begin Dataset content

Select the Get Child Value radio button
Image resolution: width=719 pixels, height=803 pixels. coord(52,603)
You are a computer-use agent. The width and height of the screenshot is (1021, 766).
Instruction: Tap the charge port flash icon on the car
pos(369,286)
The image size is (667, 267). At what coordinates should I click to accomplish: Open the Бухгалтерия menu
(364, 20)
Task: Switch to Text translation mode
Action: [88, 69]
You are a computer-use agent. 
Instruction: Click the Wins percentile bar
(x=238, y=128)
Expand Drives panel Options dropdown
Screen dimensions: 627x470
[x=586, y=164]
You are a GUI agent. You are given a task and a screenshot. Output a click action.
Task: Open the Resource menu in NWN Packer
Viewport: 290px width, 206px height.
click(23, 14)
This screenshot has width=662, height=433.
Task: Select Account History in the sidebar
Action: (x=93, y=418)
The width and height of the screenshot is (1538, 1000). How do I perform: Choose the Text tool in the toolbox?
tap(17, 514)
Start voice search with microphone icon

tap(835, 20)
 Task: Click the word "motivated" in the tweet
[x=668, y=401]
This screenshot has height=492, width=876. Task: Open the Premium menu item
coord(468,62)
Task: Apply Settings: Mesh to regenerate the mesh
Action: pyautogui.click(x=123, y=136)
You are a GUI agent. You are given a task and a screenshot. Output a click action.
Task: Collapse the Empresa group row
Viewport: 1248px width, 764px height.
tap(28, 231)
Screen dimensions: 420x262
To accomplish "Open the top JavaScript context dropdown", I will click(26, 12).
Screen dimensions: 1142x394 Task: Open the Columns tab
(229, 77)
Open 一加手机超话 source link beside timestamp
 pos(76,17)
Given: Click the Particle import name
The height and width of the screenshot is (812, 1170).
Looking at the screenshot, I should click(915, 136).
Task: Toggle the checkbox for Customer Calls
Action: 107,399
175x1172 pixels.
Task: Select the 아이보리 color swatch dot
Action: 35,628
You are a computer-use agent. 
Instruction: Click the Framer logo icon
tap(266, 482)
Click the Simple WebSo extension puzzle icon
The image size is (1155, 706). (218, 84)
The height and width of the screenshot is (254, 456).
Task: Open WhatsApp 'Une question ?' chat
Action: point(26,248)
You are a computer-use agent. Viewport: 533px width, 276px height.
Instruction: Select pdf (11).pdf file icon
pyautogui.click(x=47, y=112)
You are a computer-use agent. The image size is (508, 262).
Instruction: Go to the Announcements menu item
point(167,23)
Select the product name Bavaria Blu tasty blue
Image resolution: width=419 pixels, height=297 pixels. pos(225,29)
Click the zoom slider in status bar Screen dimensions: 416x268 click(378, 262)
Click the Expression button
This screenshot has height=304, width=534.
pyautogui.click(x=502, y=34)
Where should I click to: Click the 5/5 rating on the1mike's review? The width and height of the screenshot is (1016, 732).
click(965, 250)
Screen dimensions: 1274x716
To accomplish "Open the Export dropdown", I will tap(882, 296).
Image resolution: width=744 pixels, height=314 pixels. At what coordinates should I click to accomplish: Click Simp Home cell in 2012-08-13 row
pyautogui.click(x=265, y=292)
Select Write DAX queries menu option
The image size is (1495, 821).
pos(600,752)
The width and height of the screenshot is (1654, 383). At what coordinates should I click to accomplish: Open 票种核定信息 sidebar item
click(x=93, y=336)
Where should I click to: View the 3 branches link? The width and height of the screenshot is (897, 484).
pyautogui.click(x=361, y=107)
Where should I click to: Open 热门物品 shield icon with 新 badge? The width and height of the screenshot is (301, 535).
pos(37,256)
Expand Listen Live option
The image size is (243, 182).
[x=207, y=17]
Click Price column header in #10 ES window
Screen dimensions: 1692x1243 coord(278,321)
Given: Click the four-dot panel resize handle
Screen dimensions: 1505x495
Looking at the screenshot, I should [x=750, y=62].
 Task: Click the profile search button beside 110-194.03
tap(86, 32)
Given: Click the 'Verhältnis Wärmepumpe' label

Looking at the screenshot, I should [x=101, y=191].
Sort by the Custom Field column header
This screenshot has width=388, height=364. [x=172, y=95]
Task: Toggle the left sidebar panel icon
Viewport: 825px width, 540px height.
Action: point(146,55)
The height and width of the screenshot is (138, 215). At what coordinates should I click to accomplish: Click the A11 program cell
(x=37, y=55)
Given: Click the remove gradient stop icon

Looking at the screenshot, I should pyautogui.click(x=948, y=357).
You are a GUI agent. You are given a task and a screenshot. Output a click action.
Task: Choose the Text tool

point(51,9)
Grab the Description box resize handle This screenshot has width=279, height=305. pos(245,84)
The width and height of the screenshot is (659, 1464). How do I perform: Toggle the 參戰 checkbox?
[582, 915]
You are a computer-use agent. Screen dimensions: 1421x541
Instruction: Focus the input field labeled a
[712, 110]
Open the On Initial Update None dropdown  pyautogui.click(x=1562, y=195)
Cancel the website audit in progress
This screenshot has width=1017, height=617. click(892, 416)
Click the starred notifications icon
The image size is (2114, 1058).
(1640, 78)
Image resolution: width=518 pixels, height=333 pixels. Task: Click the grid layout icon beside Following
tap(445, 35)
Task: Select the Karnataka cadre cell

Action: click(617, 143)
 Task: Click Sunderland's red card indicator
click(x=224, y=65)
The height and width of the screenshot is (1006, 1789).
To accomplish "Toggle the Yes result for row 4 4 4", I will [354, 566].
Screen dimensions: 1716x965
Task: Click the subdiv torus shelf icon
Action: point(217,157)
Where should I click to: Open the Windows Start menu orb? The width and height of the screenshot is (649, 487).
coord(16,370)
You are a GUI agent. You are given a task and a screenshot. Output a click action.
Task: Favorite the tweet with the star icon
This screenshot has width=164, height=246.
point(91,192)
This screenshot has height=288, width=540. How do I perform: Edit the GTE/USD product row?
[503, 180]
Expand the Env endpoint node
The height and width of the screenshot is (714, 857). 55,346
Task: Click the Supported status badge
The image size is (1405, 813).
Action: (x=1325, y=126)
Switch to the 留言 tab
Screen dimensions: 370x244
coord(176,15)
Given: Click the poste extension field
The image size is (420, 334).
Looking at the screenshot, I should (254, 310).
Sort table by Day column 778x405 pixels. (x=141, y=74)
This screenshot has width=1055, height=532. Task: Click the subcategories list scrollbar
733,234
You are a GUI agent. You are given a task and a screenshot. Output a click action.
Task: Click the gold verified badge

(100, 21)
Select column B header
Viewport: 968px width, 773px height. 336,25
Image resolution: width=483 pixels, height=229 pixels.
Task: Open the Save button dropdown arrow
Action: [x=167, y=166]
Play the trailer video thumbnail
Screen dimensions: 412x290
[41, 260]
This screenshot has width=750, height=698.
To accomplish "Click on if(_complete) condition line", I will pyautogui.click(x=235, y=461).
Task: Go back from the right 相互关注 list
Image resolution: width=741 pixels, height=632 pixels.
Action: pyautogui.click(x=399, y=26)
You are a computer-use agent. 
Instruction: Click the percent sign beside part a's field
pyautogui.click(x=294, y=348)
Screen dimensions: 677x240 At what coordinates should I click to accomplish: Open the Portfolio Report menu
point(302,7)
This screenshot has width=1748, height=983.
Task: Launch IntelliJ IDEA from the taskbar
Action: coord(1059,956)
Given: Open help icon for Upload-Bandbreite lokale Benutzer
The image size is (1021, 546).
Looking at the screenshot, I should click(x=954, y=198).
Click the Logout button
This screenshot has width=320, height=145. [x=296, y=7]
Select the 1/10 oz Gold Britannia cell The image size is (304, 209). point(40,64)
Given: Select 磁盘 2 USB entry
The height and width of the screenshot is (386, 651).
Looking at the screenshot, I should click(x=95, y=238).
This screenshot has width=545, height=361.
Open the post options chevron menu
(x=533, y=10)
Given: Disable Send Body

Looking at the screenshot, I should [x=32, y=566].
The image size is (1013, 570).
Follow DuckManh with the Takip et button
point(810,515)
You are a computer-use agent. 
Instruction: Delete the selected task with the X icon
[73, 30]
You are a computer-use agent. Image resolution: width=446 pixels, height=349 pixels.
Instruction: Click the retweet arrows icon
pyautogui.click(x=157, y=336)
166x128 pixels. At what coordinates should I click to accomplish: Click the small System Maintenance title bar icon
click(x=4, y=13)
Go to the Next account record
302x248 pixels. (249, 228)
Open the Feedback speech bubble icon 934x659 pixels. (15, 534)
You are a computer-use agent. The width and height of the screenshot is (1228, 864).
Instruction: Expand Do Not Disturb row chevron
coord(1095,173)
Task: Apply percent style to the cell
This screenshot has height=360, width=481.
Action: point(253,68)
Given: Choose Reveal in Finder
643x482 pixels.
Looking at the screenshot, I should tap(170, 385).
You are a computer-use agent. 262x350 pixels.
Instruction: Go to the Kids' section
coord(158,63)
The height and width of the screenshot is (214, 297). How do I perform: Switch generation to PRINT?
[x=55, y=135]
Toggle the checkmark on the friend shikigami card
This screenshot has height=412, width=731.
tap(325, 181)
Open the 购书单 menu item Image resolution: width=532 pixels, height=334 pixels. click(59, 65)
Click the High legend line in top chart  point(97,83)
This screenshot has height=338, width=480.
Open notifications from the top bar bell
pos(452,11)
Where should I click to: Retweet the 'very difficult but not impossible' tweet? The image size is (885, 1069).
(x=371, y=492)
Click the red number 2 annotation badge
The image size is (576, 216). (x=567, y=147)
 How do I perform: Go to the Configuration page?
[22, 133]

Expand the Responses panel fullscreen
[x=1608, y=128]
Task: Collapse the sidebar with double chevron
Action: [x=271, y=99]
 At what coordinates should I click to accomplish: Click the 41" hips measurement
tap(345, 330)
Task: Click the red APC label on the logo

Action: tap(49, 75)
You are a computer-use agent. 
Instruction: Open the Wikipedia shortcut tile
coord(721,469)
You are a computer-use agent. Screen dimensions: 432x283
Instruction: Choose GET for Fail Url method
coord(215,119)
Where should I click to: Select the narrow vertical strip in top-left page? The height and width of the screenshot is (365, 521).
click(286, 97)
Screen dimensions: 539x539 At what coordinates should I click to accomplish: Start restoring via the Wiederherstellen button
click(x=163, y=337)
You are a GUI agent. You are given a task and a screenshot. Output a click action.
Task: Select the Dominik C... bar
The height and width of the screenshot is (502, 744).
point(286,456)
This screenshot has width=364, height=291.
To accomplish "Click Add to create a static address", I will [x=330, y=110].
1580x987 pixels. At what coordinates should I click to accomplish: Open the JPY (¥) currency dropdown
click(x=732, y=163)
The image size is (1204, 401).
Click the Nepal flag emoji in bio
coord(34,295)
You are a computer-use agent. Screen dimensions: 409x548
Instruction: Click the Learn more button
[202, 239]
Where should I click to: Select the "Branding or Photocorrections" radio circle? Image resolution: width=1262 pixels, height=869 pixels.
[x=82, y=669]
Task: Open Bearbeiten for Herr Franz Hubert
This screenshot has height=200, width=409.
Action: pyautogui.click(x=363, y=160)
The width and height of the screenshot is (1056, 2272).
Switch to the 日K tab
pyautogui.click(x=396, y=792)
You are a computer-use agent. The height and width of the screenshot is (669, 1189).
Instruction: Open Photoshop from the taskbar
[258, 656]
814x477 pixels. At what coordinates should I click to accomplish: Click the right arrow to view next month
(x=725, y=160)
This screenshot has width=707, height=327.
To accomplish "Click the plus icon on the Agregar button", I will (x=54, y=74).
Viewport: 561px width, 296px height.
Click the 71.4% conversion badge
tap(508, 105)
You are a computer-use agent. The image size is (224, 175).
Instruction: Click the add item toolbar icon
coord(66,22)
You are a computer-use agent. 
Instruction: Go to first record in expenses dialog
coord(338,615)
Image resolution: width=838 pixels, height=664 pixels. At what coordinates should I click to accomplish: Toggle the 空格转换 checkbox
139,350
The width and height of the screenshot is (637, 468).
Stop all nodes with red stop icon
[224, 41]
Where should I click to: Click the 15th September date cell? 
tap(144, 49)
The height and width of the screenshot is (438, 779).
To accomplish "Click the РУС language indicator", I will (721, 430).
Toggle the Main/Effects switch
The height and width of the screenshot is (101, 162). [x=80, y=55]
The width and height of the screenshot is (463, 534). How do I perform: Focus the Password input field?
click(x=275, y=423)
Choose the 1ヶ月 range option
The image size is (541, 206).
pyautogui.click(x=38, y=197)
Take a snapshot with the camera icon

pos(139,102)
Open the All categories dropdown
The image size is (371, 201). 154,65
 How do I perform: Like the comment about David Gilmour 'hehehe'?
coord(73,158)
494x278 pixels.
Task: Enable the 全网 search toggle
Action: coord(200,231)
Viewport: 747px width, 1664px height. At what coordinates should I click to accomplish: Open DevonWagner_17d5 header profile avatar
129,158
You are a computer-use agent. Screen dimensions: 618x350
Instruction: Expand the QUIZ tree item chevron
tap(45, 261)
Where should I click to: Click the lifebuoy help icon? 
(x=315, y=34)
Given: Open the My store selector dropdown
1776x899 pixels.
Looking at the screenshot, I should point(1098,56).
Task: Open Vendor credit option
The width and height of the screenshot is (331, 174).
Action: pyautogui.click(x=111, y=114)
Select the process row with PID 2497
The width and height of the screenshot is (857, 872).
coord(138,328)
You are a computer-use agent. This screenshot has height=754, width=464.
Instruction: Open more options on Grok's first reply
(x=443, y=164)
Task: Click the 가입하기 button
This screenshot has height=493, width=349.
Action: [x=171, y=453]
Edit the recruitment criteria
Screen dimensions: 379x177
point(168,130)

end Dataset content

- _Problem requirements_
Show every line of the rows above that contains the string "more", matching case exactly.

- _Correct result_
Instruction: Click the Learn more button
Instruction: Open more options on Grok's first reply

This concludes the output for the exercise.